Philippine billionaire Henry Sy plans to spend 54.5 billion pesos ($1.26 billion) to reclaim land in Manila Bay as large plots for development become scarce in the capital.
SM Land Inc., which Sy is shaping to become the nation’s largest builder, has offered to reclaim 300 hectares (741 acres) from the sea, parent SM Investments Corp. (SM) said. SM Investments is Sy’s publicly listed holding company that owns banks, malls and grocery stores.
“You can never escape Manila,” SM Investments Vice Chairwoman Teresita Sy-Coson said in an Oct. 2 interview. “You have to go where the consumers are.”
Manila and its neighboring cities, known as Metropolitan Manila and the country’s most densely populated region, account for 36 percent of the $250 billion Philippine economy. A per-capita income that’s three times the national average is drawing migrants from the provinces, boosting demand for housing and services. Sy-Coson said the spending power of Manila residents makes up for faster growth in some other parts of the country.
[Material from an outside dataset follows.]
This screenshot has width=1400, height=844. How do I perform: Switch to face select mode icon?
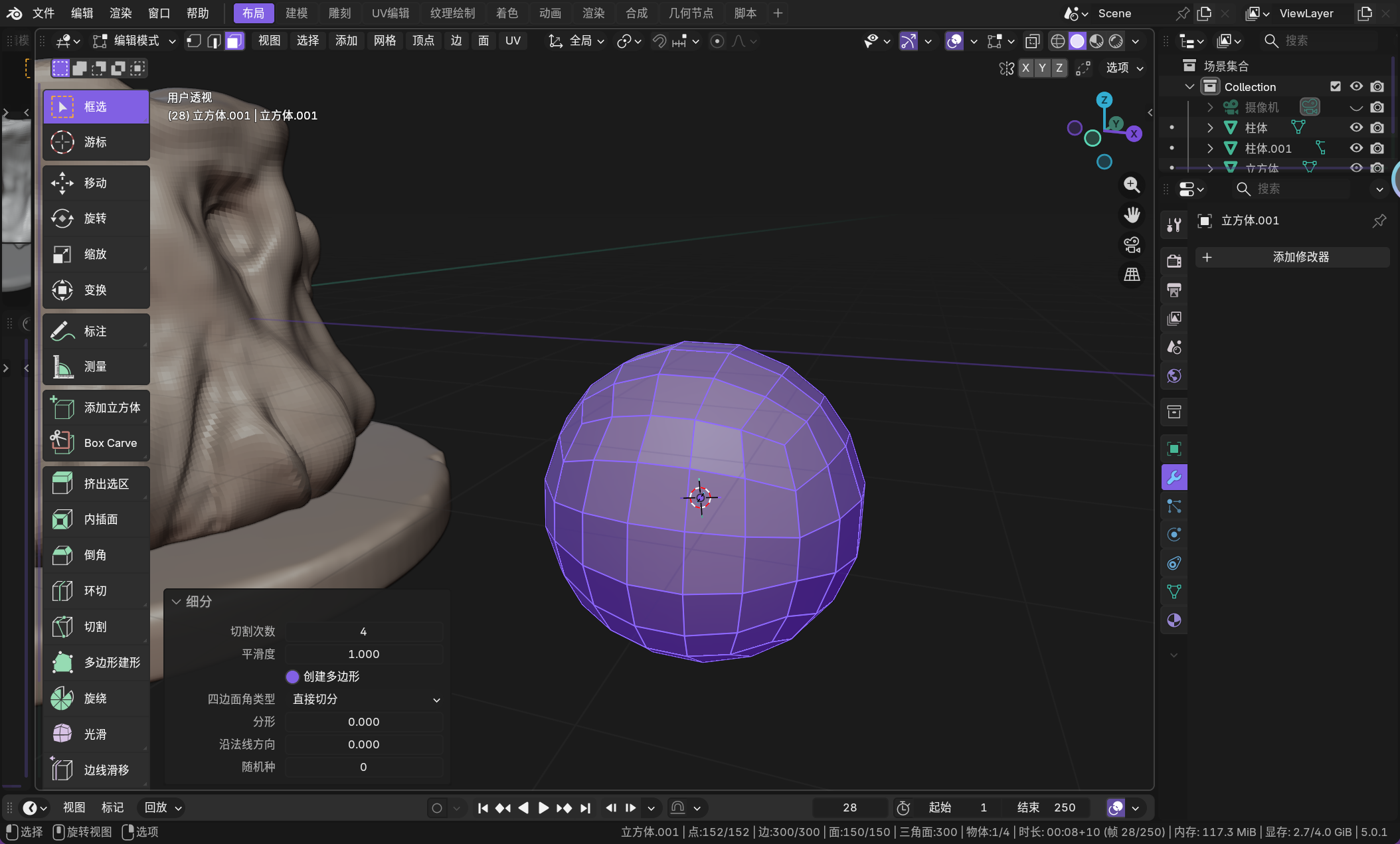pos(234,41)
The Manila region’s economy expanded 7.3 percent in 2012, trailing the 9.3 percent increase in Central Visayas and 7.4 percent growth in the Davao region on Mindanao Island, both in the south of the country, according to the National Statistical Coordination Board. Metropolitan Manila’s per-capita income of 183,747 pesos compares with the 65,904-peso national average.
“Metro Manila will always be full of opportunities,” said Richard Laneda, an analyst at Manila-based COL Financial Group Inc. (COL) “It’s got a good location and a large market. Portions can get saturated, but the region will never run out of demand.”
The 246.5-square-mile (638-square-kilometer) Manila region was home to at least 11.86 million people or 13 percent of the nation’s population in 2010, according to the statistics agency.
The Philippine economy expanded 7.5 percent in the second quarter from a year earlier, matching China’s growth and the fastest pace in Southeast Asia in the period. The government targets growth of 6 percent to 7 percent this year, accelerating to 6.5 percent to 7.5 percent in 2014.
The nation’s debt was raised one level to investment grade by Moody’s Investors Service on Oct. 3. The ratings assessor cited “robust economic performance,” fiscal and debt consolidation, political stability and improved governance in giving its Baa3 rating with a positive outlook.
SM Land is pursuing the reclamation project because Manila doesn’t have a supply of single properties of that scale, Sy-Coson said.
Based on the estimated cost to reclaim the land from the sea, the project indicates a price of 18,167 pesos per square meter (10.76 square foot) for the 300 hectares. The company’s share of the reclaimed site will not exceed 49 percent, according to SM Land and government filings. The rest will be owned by the city of Pasay, where the area is being reclaimed.
An 8,300 square-meter plot in Fort Bonifacio had an offer of 280,723 pesos a square meter, according to a report in Manila Standard Today on Sept. 23. The site is in a commercial business district 7 kilometers (4.4 miles) from Mall of Asia complex, Sy’s single biggest property in the capital.
“Manila doesn’t have a supply of land this big anymore and it will be very expensive to come up with something similar in scale,” said Julius Guevara, a Manila-based associate director at Colliers International. “The big parcels are already in the hands of major developers and are not likely for sale.”
The 60-hectare Mall of Asia complex, Sy’s most valuable property based on price per square meter, is home to offices, a convention center, a sports arena and the nation’s second-biggest shopping center.
Property valuations around the Mall of Asia complex range from 100,000 pesos a square meter to 120,000 pesos a square meter and have a “big potential for future price appreciation” because of the projects being built in the area, Colliers’ Guevara said.
Sy, 88, has a net worth of $13.7 billion, making him the richest man in the Philippines, according to the Bloomberg Billionaires Index.
The Mall of Asia complex is adjacent to Pagcor City, a gaming and entertainment district the government has opened to private investors to get a bigger share of Asia’s casino revenue.
Sy’s venture with Melco Crown Entertainment Ltd. (MPEL:US) owns one of four casino licenses that the government awarded to build the entertainment hub. The other licenses are held by Philippine port magnate Enrique Razon, pachinko-maker Kazuo Okada, and a venture of Genting Hong Kong Ltd. (GENHK) and Philippine billionaire Andrew Tan.
Pagcor City’s first casino, Razon’s $1.2 billion Solaire, opened in March and will be followed by Sy and Melco’s $1.4 billion complex in the second half of 2014. The remaining two casino resorts are scheduled to open between 2015 and 2017.
The city government of Pasay, which has jurisdiction over the area of the proposed reclamation, has set a Nov. 4 deadline for other companies to match SM Land’s offer.